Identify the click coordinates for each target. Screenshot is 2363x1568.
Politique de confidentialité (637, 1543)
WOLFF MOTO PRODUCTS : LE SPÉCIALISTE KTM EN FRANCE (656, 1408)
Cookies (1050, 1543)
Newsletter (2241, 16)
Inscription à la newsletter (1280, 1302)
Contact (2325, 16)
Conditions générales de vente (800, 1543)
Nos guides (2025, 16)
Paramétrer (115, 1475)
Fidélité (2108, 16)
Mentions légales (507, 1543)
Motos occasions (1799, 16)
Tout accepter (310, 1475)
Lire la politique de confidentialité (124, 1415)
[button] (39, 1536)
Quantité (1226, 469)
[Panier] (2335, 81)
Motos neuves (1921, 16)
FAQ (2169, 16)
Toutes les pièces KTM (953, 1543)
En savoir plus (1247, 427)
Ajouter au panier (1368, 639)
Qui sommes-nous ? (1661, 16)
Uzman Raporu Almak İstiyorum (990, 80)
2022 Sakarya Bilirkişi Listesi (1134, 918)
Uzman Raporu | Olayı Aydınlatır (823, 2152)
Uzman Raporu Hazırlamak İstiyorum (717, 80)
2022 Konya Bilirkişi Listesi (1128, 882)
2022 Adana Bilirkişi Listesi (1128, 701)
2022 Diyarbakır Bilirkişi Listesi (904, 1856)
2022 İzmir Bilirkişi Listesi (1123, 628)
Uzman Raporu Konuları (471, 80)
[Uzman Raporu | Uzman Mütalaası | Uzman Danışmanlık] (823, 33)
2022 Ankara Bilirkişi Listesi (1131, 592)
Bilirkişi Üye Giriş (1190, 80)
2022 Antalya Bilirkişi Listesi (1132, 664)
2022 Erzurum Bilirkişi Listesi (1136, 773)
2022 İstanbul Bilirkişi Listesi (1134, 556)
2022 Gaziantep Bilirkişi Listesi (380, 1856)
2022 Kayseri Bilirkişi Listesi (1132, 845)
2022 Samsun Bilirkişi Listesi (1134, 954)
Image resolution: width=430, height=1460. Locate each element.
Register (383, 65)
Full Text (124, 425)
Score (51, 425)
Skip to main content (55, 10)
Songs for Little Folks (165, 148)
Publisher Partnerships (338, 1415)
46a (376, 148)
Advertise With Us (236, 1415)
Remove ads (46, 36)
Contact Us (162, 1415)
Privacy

*Required action*: Your answer should consist of the lines above that hold the word "Raporu".

*Problem solution*:
Uzman Raporu Almak İstiyorum (990, 80)
Uzman Raporu | Olayı Aydınlatır (823, 2152)
Uzman Raporu Hazırlamak İstiyorum (717, 80)
Uzman Raporu Konuları (471, 80)
[Uzman Raporu | Uzman Mütalaası | Uzman Danışmanlık] (823, 33)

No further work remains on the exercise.